Hamiş: iş bu saçmalıkları yazan, meslektaşlarının yaklaşık yarı fiyatına çalışan, sevgilisi olmayan, ailevi problemleri had safhada, sizin tanımlarınıza göre en büyük yalnızlardan. Ama iyi.

Üçyol yok mu burada? Nasıl takıcaz fişe?

Çarşamba, Aralık 1

Başlangıç

Achilles (Aşil)

Akhilleus. Troya savaşında adı geçen yarı tanrı, güçlü savaşçı. Tek yara alabileceği yeri bileğinin arka kesimiydi, çünkü anası onu ölümsüz kılmak için ateşe tutup/ kazana daldırıp/ sihirli sularla yıkayıp büyü yaparken gelmiş ve ateş bebeğin bileğini yalamadan büyü yarım kalmış..

Aslında bu değildi Aşil heykelini yukarıya koymamın sebebi. Benim daha çok dikkatimi çeken; '' Achilles' heel '' sözcüğünün, hem yeni İngilizce de hem de mitolojide insanın zayıf noktası anlamına gelmesiydi. Mitolojik anlamının yanı sıra 'achilles heel' bir insanın en hassas noktası anlamına da gelir. Placebo, Special k' de "I'll describe the way i feel, you're my new achilles heel" derken bi insana karşı hislerinizi anlatmanın en güzel biçimini ortaya koymuştur bence. Bu tanım kaynakları için, ek$isözlük ve wikipedia' ya teşekkürü borç bilirim bir de.

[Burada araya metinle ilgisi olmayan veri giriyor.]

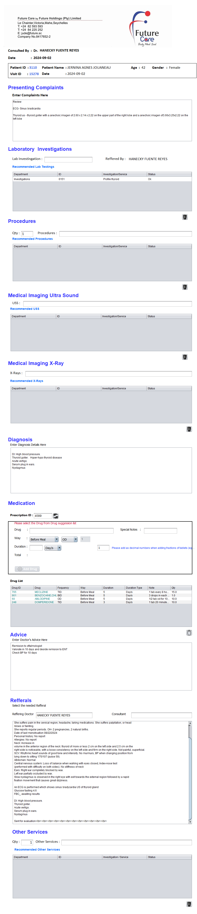197x914 pixels.
Task: Open Patient ID 3110 link
Action: [x=33, y=68]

Bu blogda anlatmaya çalışacağım her şey, detaylar üzerine olmaya çalışacaktır. Ben çalışmayacağım, 'her şey' çalışacak. Belki de asıl yalnızlık o detaylarda gizliydi. Yalnızlık tüm popülaritenin en yüce ve en ortak acısıyken bulmuştum kendimce o anlamları.